Ya se cumplió el vaticinio y el PSOE se vino abajo en Galicia y en el País Vasco. Ciertamente es un desastre regional que parece pequeño tras el fracaso de las generales, pero solo es el anticipo de las catalanas. En poco más de un año el centro-izquierda español puede haber sido liquidado por completo. Quizá ya haya pasado el tiempo de las admoniciones y estemos en el de echar una mano. Este país es peligroso, pero lo sería mucho más sin el PSOE.

En primer lugar, los dirigentes del partido han de ser lúcidos sobre sus errores. Han de averiguar (o decidir) si la desafección se produce, sobre todo, por su incomprensible deriva nacionalista. La habitual alianza con toda clase de partidos patrióticos ha acabado por desconcertar al elector. Si alguien vota socialista, ¿qué está eligiendo? ¿A los que legalizaron Bildu? ¿A los casi independentistas catalanes, como el conjunto Maragall? ¿O a los sindicalistas andaluces? Este primer punto debe esclarecerse de inmediato, teniendo presente que el socorrido "federalismo" no se lo cree nadie. Es más, no se lo creen ni quienes se dicen federalistas porque no han sido capaces de aclarar a qué federalismo se refieren, en qué consiste y por qué iba a servir para algo.

Sobre este punto, el antiguo votante socialista cree recordar que el partido fue, algún día, un partido español y constitucional. Y que tenía perfectamente claro que el nacionalismo solo puede ser una ideología reaccionaria: es sentimental e irracional, pone al territorio por encima de los ciudadanos, se basa en la pedagogía del odio, oculta tras la bandera la despiadada explotación de la oligarquía así como las corrupciones de los oligarcas, es totalitaria, es excluyente, practica la mentira sistemática y roza los comportamientos fascistoides.

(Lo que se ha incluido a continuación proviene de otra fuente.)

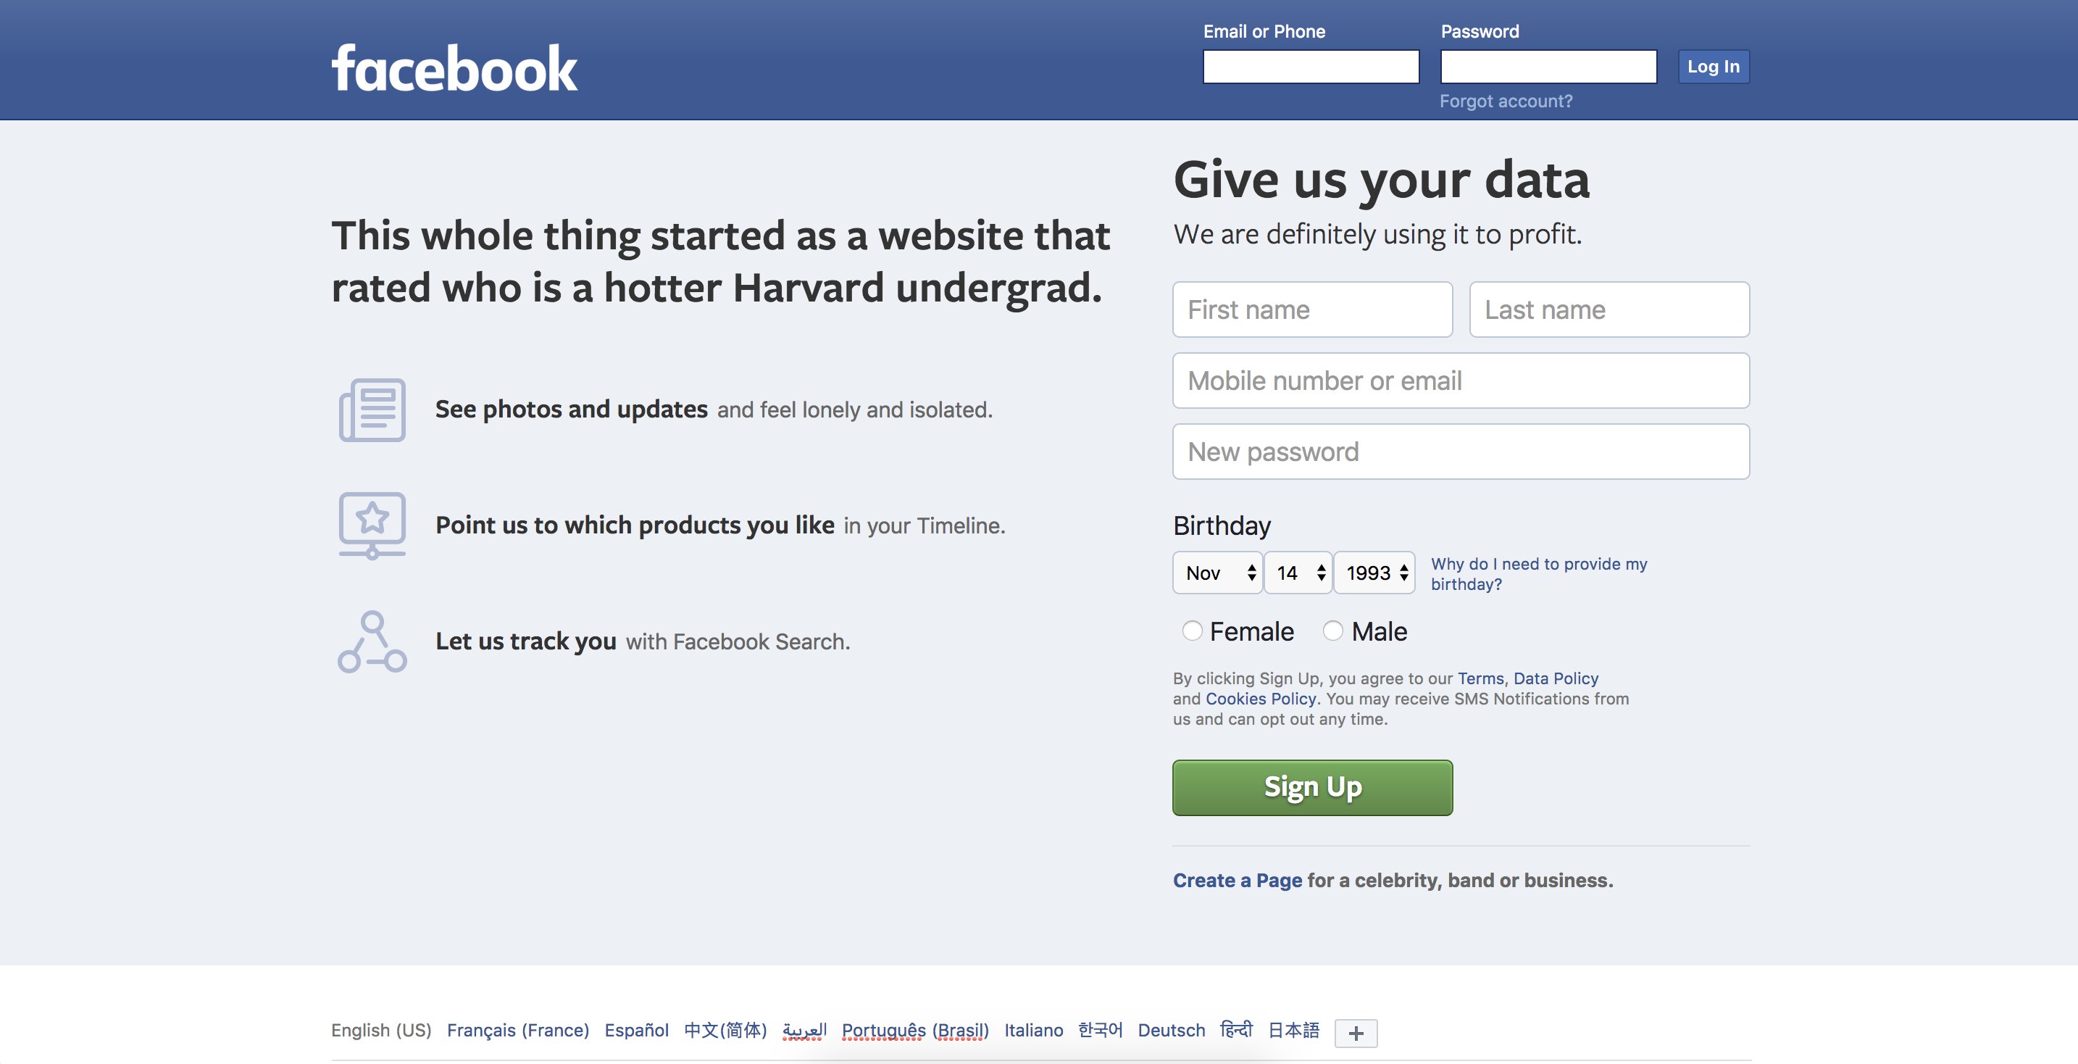Click the starred monitor Timeline icon

[x=372, y=525]
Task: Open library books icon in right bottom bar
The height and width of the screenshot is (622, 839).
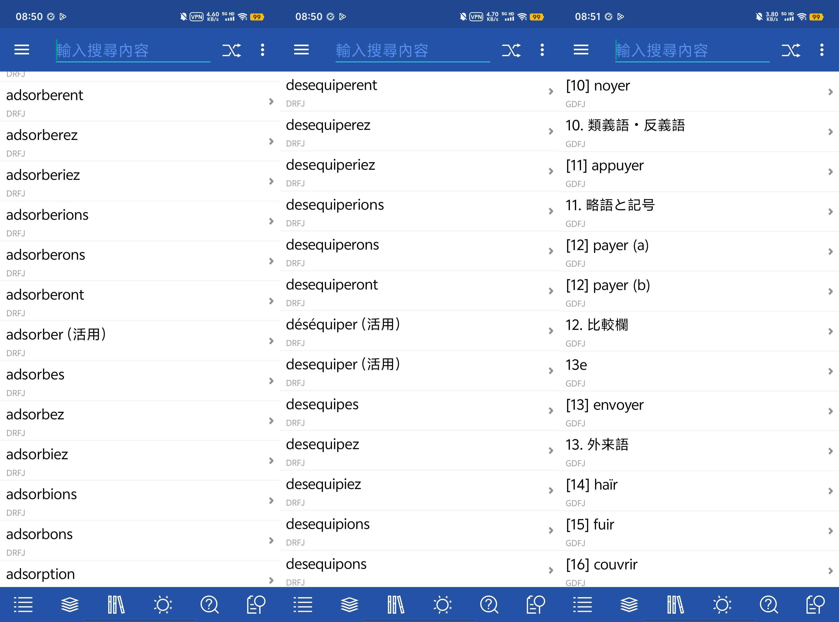Action: [676, 605]
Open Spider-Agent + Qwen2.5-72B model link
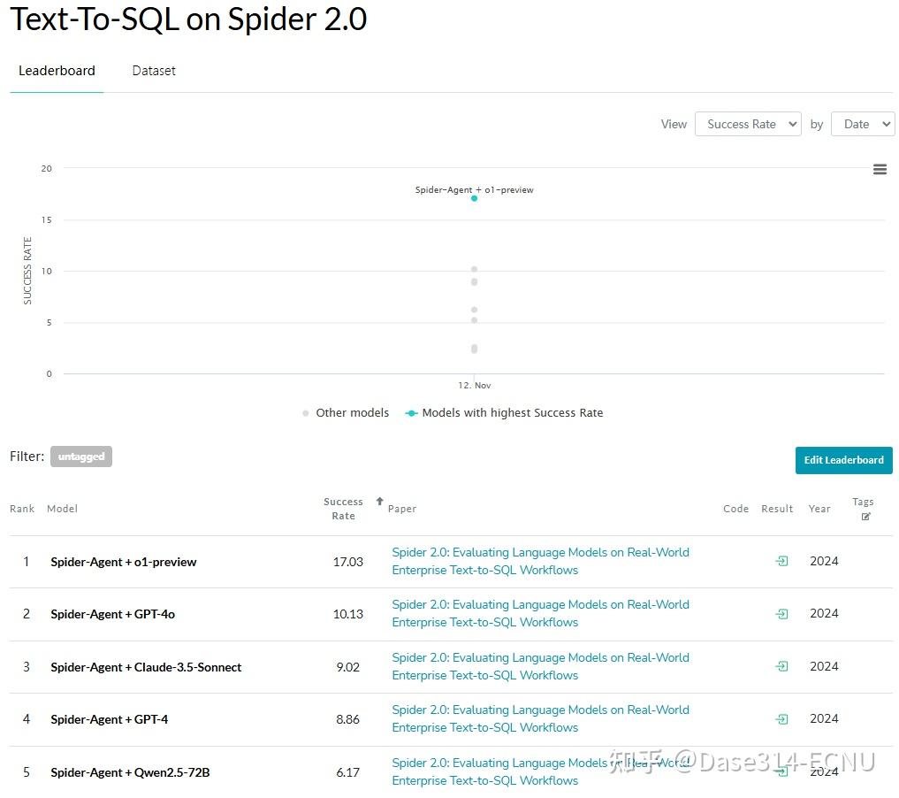Viewport: 899px width, 798px height. tap(130, 772)
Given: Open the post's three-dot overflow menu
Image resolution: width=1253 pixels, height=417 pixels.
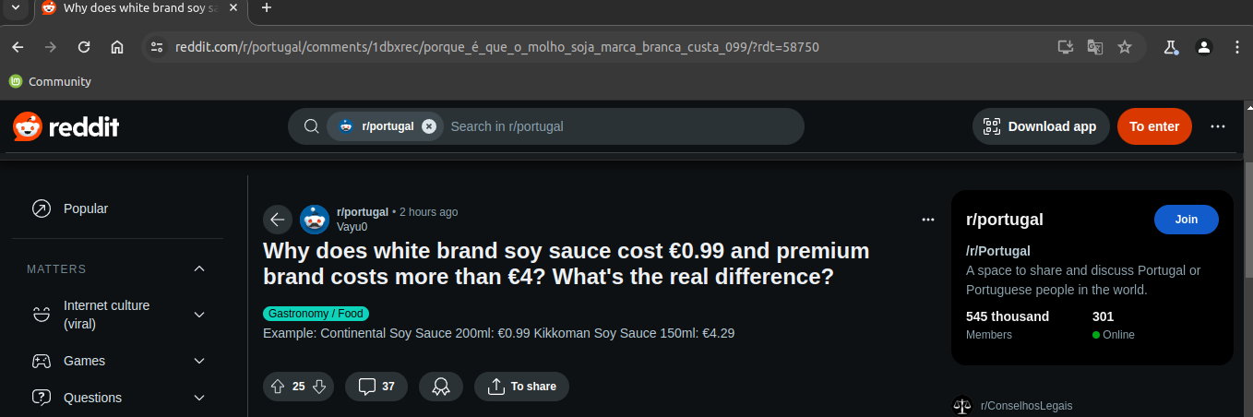Looking at the screenshot, I should (x=928, y=220).
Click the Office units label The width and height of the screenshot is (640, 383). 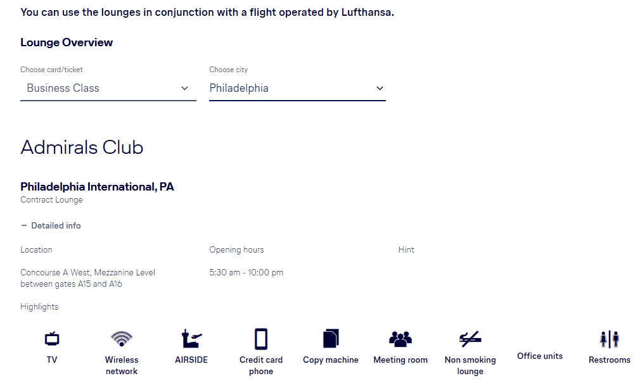tap(540, 356)
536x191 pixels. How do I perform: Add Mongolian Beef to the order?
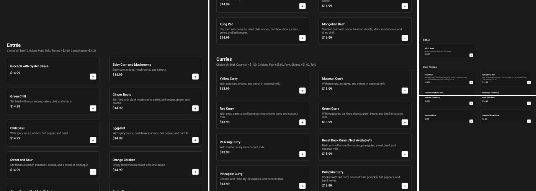[x=405, y=38]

Frente a estas obviedades, los socialistas se han visto atemorizados por un pretendido "nacionalismo español" que no merece la pena ni comentar. Ese supuesto nacionalismo es el que permite que partidos secesionistas controlen las regiones periféricas, sumerjan en la lengua nacional a la población y multen a quienes escriben en castellano. Un nacionalismo un tanto particular, el español. Por desgracia, es justamente la acomplejada dejación de los socialistas lo que puede propiciar que el nacionalismo español, el de verdad, el que se parece al de Otegui y al de Mas, el de Blas Piñar, se levante de su tumba.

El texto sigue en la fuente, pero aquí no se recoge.